Does anybody have an idea of how to bore it out bigger without buying an expensive reamer?

Would it be okay to shoot shot out of? The other option I was thinking of was to turn it into a pseudo blunderbuss, I have the technology.

Either way, it is getting the brass tack treatment on the sock, and rawhide wrap around the forend.
 
If it is an original, from the 19th century, the barrels back then were wrought iron. The materials were not high quality and frequently had seams that let go. Even modern blackpowder barrel are made of material that is barely steel and are dead soft. I would not fool around with a thinned blackpowder barrel which also acquired pitting.
 
Would you classify AISI 1137, 12-L-14, or 4140 chrome moly steel as barely steel and dead soft? For that is the steel that three modern muzzleloading barrel makers, Green Mountain, Colerain, and Rice, use for their muzzleloading barrels.

Be that as it may...,

If it's an original barrel, leave it alone.

I suspect it's a repro, and you don't know really where the barrel came from and by reaming it out, you don't know who did the job.

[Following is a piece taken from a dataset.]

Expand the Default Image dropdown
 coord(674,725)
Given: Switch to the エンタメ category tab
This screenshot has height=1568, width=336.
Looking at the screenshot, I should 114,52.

A lot of repro Remington 1863 rifles came out of Italy and Japan, and although the Italian barrels were proofed before export, the reaming has removed all validity where your barrel is concerned, plus you have pitting. So you will need to replace the barrel if you want it as anything other than a wall hanger.

Dixie gunworks has new, full sized barrels for the Zouave, and you should consider cutting one down and crowning the barrel to replace your current barrel. They're not cheap but considering the risk of shooting it without a proper barrel, it is worth the money (imho).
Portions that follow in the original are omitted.